I would like to calculate $\int_0^1 \cos(x^2)dx$ with an error smaller than $10^{-6}$ (this error should be proven.).
I have a strategy, but I am not quite sure if this is a valid one. Here is what I did:
I know that the series representation of the cosine is:$$\cos(x) = \sum_{k=0}^\infty (-1)^k \frac{x^{2k}}{(2k)!}$$ Since the integral boundaries I want to calculate only range from $0$ to $1$, I can use the fact that $a_k :=\frac{x^{2k}}{(2k)!}$ is a falling sequence for $x \in [0,1]$. Then I would use the estimation from the Leibnitz criterion, that for positive falling $a_k$ with
$$s_n := \sum_{k=1}^n (-1)^k a_k$$ the inequality $|s - s_n|\le a_{n+1}$ holds, whereas $s$ denotes the limit of $s_k$.
Then I could say that for $n=9$:
$$|\cos(x)-s_9| \le \frac{1}{(2\cdot 10)!}$$
Then I would calculate $\int_0^1 \sum_{k=0}^9 (-1)^k \frac{x^{4k}}{(2k)!}dx$
The estimate I get seems to be correct, however I am not sure whether or not my prove above is sufficient. Any help would be greatly appreciated!
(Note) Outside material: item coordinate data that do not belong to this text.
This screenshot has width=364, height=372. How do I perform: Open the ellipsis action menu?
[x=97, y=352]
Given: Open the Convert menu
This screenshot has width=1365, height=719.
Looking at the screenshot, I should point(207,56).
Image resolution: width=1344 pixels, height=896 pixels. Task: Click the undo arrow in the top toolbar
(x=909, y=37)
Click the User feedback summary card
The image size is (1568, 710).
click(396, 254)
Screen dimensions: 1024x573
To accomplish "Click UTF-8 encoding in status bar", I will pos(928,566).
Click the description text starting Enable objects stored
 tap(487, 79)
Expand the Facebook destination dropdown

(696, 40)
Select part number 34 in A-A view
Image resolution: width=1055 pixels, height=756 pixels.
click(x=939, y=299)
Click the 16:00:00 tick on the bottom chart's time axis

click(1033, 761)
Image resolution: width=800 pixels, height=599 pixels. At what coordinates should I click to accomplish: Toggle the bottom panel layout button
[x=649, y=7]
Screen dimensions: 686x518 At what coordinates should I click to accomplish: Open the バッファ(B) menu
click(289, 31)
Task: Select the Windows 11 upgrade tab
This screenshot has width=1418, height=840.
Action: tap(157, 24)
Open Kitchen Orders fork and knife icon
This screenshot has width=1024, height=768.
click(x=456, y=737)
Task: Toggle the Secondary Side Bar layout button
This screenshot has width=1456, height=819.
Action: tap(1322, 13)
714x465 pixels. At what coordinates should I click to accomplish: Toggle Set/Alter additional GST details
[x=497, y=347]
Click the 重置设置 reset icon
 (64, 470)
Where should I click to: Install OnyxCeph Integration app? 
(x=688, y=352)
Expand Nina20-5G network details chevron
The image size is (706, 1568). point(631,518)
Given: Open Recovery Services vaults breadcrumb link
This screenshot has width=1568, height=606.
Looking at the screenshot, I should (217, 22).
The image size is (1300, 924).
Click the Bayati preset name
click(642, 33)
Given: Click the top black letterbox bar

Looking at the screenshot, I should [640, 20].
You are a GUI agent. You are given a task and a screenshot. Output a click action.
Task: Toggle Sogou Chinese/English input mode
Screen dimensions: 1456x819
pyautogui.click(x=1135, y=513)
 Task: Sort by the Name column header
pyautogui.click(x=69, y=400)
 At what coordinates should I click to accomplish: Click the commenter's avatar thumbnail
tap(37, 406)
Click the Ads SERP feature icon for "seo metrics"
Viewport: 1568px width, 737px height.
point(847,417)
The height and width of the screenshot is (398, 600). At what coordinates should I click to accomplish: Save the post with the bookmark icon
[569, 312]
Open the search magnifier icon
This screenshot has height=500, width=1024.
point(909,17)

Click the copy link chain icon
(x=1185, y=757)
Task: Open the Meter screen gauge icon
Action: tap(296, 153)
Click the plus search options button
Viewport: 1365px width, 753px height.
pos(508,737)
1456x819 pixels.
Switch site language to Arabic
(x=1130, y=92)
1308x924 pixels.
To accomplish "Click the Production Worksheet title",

You need to change the order of what what you're doing. First integrate, then bound the series:
$$\int_0^1 \cos(x^2) \; dx = \int_0^1 \sum_{k=0}^{\infty} \frac{(-1)^k x^{4k}}{(2k)!} \; dx =\sum_{k=0}^{\infty} \frac{(-1)^k}{(4k+1)(2k)!}. $$
So the error in $s_n$ is bounded by $$\frac{1}{(4(n+1)+1)(2(n+1))!}.$$ And $n=4$ suffices.